The American Bankers Association's chief economist agrees, but adds the mortgage market's woes have highlighted the risk of lending.
"And there is no question, in my mind at least, that influences any decision about creditworthiness for mortgages, credit cards, car loans or personal loans," says economist James Chessen. Lenders are naturally going to make sure these days that they price their products in line with the risk they are taking given a consumer's credit history, he says.
The question now is: What's a consumer to do?
You can start by making sure you pay credit-card bills on time so you don't trigger any rate increases or other onerous changes.
"People sometimes don't understand that if you miss a number of payments, that signals to lenders that you may miss payments altogether at some point," Chessen says.
Read any notices from your card issuer that could be alerting you to changes. This will give you time to contact the card company to negotiate terms or shop for a new card.
A new Consumer Reports survey of nearly 36,300 readers found that negotiating often works, says executive editor Greg Daugherty. Half of those who asked the card company for a reduced rate got one, he says.
If your card issuer won't budge, shop for new plastic.

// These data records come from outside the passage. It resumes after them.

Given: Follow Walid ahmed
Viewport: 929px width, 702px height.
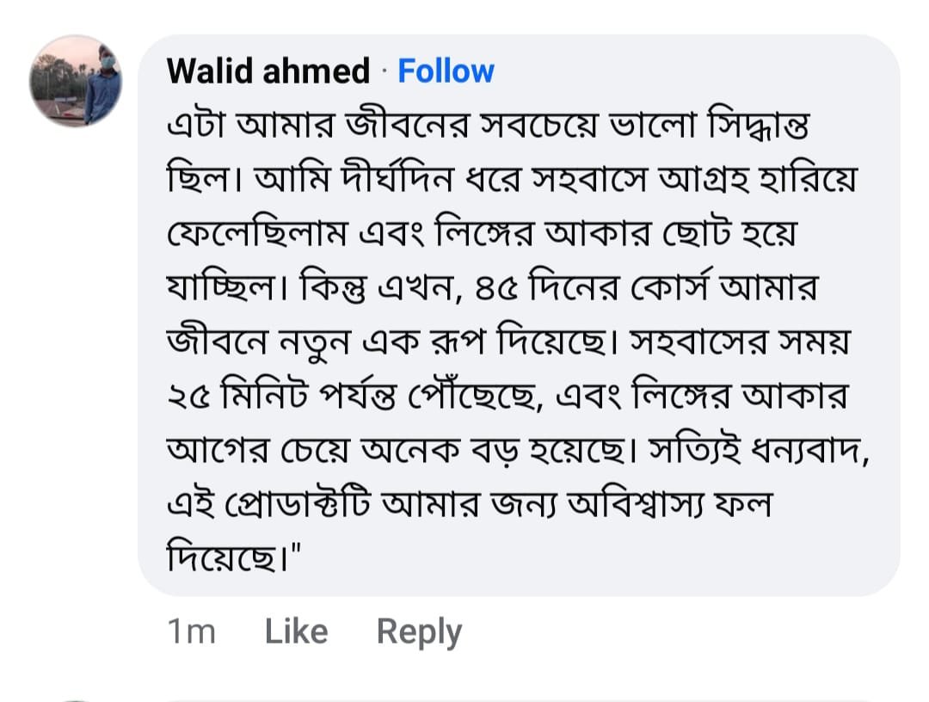Looking at the screenshot, I should point(446,71).
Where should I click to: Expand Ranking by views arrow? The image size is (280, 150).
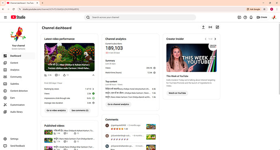[93, 89]
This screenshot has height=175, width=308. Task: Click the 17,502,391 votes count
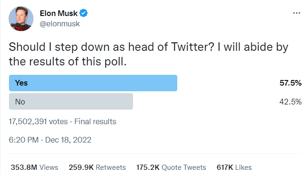[x=38, y=121]
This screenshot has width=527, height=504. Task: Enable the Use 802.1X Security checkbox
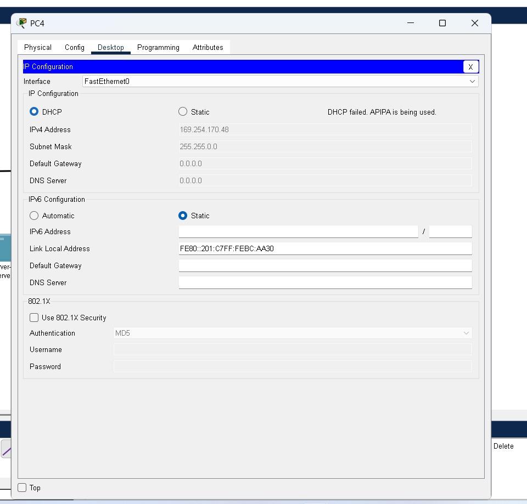(x=34, y=318)
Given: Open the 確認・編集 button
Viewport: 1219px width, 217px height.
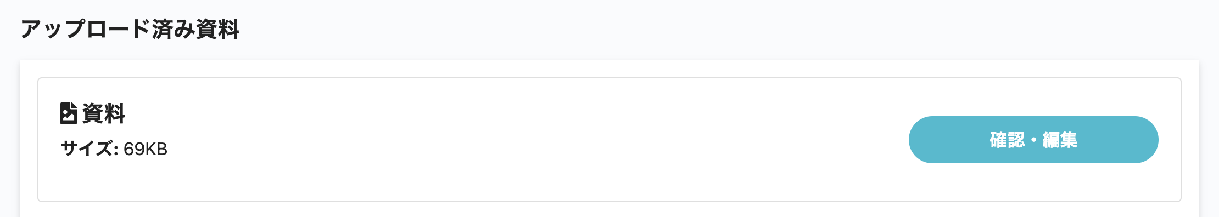Looking at the screenshot, I should point(1033,140).
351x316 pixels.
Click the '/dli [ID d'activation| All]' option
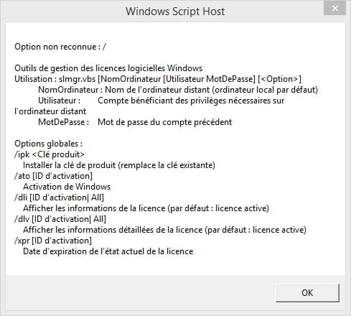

"The credit card market is extremely competitive, and there is often a solicitation in your mail box that says they have a better credit card that will meet your needs," Chessen says.
Shop for card offers at Card Ratings.com and Bankrate.com. Or, check out cards from credit unions, Daugherty says.
"According to our readers, credit unions treat people better and they often have lower interest rates," he says.
You can also improve your situation by paying down balances, especially if your credit limit has suddenly been slashed.
Curtis Arnold, founder of CardRatings.com, says a credit limit reduction has a variety of repercussions. If you carry a big balance, you can easily go over the new limit the next time you use the card and get hit with a penalty, he says.
Also, when a credit limit is lowered, you suddenly have a higher level of debt in relation to available credit -- a negative for credit scores, Arnold says. And if your credit score drops, the card company may raise your interest rate.
As for the Stritches, Capital One gave them more than a month's notice that their interest rate would rise. The couple can reject the new terms and pay off their balance under the old rate, although they can't use the card for new purchases. MaryLee Stritch says she wrote Capital One to complain but hasn't heard back.
"We're going to drop them," says Arthur Stritch. "We put the cards away yesterday."